En application de l’article 954 alinéa 2 du code de procédure civile, la cour ne statue que sur les prétentions énoncées au dispositif des conclusions.
Les moyens soutenus par l’appelant ne font que réitérer sans justification complémentaire utile, ceux dont les premiers juges ont connu et auxquels ils ont répondu par des motifs pertinents et exacts que la cour adopte, sans qu’il soit nécessaire de suivre les parties dans le détail d’une discussion se situant au niveau d’une simple argumentation.
Il convient seulement de souligner et d’ajouter les points suivants.
Sur le rapport d’expertise, les désordres et les responsabilités
Mme [Y] soutient que, d’après l’expert, l’origine des désordres est d’une part les infiltrations d’eau en provenance des installations sanitaires non conformes et défectueuses de l’appartement de la SCI Phylaos, et d’autre part le refoulement des eaux vannes en raison de la vétusté de la colonne, engageant la responsabilité de plein droit du syndicat des copropriétaires, que les désordres résultent d’une vétusté ou d’un engorgement accidentel.
Le syndicat des copropriétaires, concernant les dommages subis par Mme [Y], allègue que, si deux engorgements accidentels de la descente des eaux vannes se sont produits les 9 juin et 1er juillet 2013, il a immédiatement fait procéder aux réparations nécessaires et qu’aucun lien de causalité n’est démontré entre les désordres invoqués et la réparation et ces engorgements ponctuels.

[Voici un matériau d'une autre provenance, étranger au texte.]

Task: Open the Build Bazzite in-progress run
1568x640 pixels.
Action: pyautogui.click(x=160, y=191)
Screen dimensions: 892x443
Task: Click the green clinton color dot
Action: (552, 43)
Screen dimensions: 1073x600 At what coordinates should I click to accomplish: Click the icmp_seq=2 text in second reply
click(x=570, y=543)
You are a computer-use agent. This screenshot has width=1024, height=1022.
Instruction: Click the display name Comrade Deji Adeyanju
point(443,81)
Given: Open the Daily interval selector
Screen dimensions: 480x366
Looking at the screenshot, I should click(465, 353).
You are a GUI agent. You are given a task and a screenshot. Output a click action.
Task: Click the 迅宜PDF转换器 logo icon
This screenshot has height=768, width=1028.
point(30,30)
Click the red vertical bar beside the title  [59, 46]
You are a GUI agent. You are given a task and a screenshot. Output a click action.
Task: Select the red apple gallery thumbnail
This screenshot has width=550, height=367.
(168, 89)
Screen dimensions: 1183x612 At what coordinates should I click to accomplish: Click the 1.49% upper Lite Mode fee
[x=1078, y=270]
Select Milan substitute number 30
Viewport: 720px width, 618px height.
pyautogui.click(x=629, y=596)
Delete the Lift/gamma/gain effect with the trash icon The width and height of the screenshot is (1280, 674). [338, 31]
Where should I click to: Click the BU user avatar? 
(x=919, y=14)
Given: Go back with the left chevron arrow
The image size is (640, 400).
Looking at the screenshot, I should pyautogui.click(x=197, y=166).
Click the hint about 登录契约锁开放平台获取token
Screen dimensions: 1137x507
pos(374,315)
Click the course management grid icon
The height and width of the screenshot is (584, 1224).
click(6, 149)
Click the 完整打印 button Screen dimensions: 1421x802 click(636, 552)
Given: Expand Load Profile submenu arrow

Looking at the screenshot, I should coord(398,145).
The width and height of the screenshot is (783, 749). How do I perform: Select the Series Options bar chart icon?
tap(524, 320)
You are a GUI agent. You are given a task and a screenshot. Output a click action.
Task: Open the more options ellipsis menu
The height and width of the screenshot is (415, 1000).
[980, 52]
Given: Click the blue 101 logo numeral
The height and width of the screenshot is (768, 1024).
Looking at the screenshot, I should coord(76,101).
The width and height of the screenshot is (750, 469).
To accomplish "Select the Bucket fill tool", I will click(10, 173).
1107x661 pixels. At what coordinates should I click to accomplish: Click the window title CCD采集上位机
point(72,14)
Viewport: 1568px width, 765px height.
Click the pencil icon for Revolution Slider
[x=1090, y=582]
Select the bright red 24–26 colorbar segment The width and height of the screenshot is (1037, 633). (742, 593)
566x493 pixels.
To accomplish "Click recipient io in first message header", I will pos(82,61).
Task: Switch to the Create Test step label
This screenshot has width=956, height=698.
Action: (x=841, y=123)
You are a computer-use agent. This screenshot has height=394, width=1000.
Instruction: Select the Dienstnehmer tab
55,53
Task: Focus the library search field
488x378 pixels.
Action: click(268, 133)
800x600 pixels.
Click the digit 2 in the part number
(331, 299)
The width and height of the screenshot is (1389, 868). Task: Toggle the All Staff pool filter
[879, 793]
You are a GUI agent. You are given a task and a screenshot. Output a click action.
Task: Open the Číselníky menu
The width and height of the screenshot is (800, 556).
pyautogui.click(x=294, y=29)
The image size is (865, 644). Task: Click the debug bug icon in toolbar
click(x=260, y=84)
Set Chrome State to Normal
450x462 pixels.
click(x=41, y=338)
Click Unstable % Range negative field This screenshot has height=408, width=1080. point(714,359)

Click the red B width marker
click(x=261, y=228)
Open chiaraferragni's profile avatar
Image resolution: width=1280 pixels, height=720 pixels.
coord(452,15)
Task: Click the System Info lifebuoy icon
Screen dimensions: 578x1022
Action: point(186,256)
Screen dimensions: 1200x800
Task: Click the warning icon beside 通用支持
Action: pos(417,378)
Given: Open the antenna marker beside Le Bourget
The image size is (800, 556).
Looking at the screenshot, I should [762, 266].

Concernant les désordres aux parties communes, il fait valoir que les infiltrations ayant pour origine les installations sanitaires de la SCI Phylaos ont également endommagé la structure de l’immeuble en ce que les fers situés sous la cuisine et la salle de bain de la SCI sont extrêmement dégradés.
Sur ce,
En application de l’article 544 du code civil, le dommage causé à un voisin qui excède les inconvénients normaux du voisinage oblige l’auteur du trouble à le réparer, quand bien même aucune faute ne pourrait être reprochée à celui qui le cause.
Selon l’article 14 dernier alinéa de la loi du 10 juillet 1965 dans sa version applicable au litige, le syndicat des copropriétaires est responsable des dommages causés aux copropriétaires ou aux tiers par le vice de construction ou le défaut d’entretien des parties communes, sans préjudice de toutes actions récursoires.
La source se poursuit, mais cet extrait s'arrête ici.